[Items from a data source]

####################

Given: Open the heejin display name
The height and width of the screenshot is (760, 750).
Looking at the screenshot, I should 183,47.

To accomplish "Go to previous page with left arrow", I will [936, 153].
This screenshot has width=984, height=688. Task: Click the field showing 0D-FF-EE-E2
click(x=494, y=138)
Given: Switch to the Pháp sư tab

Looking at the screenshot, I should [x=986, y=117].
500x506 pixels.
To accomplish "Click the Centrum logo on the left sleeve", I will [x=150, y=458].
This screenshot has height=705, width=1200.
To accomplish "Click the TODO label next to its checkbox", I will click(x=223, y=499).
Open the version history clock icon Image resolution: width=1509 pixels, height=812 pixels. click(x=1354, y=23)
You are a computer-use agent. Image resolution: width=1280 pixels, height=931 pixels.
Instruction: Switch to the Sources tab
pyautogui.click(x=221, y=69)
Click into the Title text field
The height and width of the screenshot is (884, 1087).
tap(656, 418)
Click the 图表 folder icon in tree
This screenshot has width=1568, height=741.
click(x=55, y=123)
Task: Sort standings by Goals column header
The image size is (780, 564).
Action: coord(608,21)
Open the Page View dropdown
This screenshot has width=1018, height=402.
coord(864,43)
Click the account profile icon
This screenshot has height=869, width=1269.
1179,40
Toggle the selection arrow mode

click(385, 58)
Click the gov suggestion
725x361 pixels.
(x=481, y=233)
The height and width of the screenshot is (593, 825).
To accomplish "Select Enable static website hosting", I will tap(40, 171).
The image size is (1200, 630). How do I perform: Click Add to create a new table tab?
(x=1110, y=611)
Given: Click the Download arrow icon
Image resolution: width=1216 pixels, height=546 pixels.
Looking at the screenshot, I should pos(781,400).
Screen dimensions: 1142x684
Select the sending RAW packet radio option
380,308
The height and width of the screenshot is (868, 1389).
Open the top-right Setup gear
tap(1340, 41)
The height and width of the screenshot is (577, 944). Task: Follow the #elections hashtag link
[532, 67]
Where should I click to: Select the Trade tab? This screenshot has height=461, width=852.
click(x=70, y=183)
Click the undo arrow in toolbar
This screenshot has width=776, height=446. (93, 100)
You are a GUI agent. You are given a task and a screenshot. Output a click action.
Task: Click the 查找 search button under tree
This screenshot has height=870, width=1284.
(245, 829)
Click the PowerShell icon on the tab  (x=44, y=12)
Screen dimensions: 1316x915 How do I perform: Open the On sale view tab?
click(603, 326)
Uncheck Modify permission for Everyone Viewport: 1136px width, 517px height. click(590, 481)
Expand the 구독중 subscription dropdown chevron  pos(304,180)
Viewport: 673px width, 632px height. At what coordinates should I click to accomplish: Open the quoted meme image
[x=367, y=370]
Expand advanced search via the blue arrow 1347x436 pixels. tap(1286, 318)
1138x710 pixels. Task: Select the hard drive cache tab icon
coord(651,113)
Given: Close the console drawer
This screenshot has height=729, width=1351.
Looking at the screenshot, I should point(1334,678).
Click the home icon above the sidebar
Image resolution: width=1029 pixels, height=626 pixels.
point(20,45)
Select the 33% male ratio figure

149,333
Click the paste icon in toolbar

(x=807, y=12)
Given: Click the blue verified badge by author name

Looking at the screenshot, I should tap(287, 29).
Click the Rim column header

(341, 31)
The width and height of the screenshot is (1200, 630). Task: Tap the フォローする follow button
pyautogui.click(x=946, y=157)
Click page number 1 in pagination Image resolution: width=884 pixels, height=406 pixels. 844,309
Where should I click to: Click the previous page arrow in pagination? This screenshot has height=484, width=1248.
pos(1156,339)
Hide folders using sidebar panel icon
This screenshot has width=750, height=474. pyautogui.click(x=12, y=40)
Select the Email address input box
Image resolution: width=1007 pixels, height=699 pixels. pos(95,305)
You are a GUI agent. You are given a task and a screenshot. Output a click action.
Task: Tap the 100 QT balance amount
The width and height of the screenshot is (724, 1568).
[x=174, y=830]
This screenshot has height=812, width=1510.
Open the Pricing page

####################

▶ [WHAT NEEDS TO BE DONE]: Go through the records and output them all, word for word.

▶ [EXERCISE RESULT]:
Given: Open the heejin display name
The height and width of the screenshot is (760, 750).
Looking at the screenshot, I should 183,47.

To accomplish "Go to previous page with left arrow", I will [936, 153].
This screenshot has width=984, height=688. Task: Click the field showing 0D-FF-EE-E2
click(x=494, y=138)
Given: Switch to the Pháp sư tab

Looking at the screenshot, I should [x=986, y=117].
500x506 pixels.
To accomplish "Click the Centrum logo on the left sleeve", I will [x=150, y=458].
This screenshot has height=705, width=1200.
To accomplish "Click the TODO label next to its checkbox", I will click(x=223, y=499).
Open the version history clock icon Image resolution: width=1509 pixels, height=812 pixels. click(x=1354, y=23)
You are a computer-use agent. Image resolution: width=1280 pixels, height=931 pixels.
Instruction: Switch to the Sources tab
pyautogui.click(x=221, y=69)
Click into the Title text field
The height and width of the screenshot is (884, 1087).
tap(656, 418)
Click the 图表 folder icon in tree
This screenshot has width=1568, height=741.
click(x=55, y=123)
Task: Sort standings by Goals column header
The image size is (780, 564).
Action: coord(608,21)
Open the Page View dropdown
This screenshot has width=1018, height=402.
coord(864,43)
Click the account profile icon
This screenshot has height=869, width=1269.
1179,40
Toggle the selection arrow mode

click(385, 58)
Click the gov suggestion
725x361 pixels.
(x=481, y=233)
The height and width of the screenshot is (593, 825).
To accomplish "Select Enable static website hosting", I will tap(40, 171).
The image size is (1200, 630). How do I perform: Click Add to create a new table tab?
(x=1110, y=611)
Given: Click the Download arrow icon
Image resolution: width=1216 pixels, height=546 pixels.
Looking at the screenshot, I should pos(781,400).
Screen dimensions: 1142x684
Select the sending RAW packet radio option
380,308
The height and width of the screenshot is (868, 1389).
Open the top-right Setup gear
tap(1340, 41)
The height and width of the screenshot is (577, 944). Task: Follow the #elections hashtag link
[532, 67]
Where should I click to: Select the Trade tab? This screenshot has height=461, width=852.
click(x=70, y=183)
Click the undo arrow in toolbar
This screenshot has width=776, height=446. (93, 100)
You are a GUI agent. You are given a task and a screenshot. Output a click action.
Task: Click the 查找 search button under tree
This screenshot has height=870, width=1284.
(245, 829)
Click the PowerShell icon on the tab  (x=44, y=12)
Screen dimensions: 1316x915 How do I perform: Open the On sale view tab?
click(603, 326)
Uncheck Modify permission for Everyone Viewport: 1136px width, 517px height. click(590, 481)
Expand the 구독중 subscription dropdown chevron  pos(304,180)
Viewport: 673px width, 632px height. At what coordinates should I click to accomplish: Open the quoted meme image
[x=367, y=370]
Expand advanced search via the blue arrow 1347x436 pixels. tap(1286, 318)
1138x710 pixels. Task: Select the hard drive cache tab icon
coord(651,113)
Given: Close the console drawer
This screenshot has height=729, width=1351.
Looking at the screenshot, I should point(1334,678).
Click the home icon above the sidebar
Image resolution: width=1029 pixels, height=626 pixels.
point(20,45)
Select the 33% male ratio figure

149,333
Click the paste icon in toolbar

(x=807, y=12)
Given: Click the blue verified badge by author name

Looking at the screenshot, I should tap(287, 29).
Click the Rim column header

(341, 31)
The width and height of the screenshot is (1200, 630). Task: Tap the フォローする follow button
pyautogui.click(x=946, y=157)
Click page number 1 in pagination Image resolution: width=884 pixels, height=406 pixels. 844,309
Where should I click to: Click the previous page arrow in pagination? This screenshot has height=484, width=1248.
pos(1156,339)
Hide folders using sidebar panel icon
This screenshot has width=750, height=474. pyautogui.click(x=12, y=40)
Select the Email address input box
Image resolution: width=1007 pixels, height=699 pixels. pos(95,305)
You are a GUI agent. You are given a task and a screenshot. Output a click action.
Task: Tap the 100 QT balance amount
The width and height of the screenshot is (724, 1568).
[x=174, y=830]
This screenshot has height=812, width=1510.
Open the Pricing page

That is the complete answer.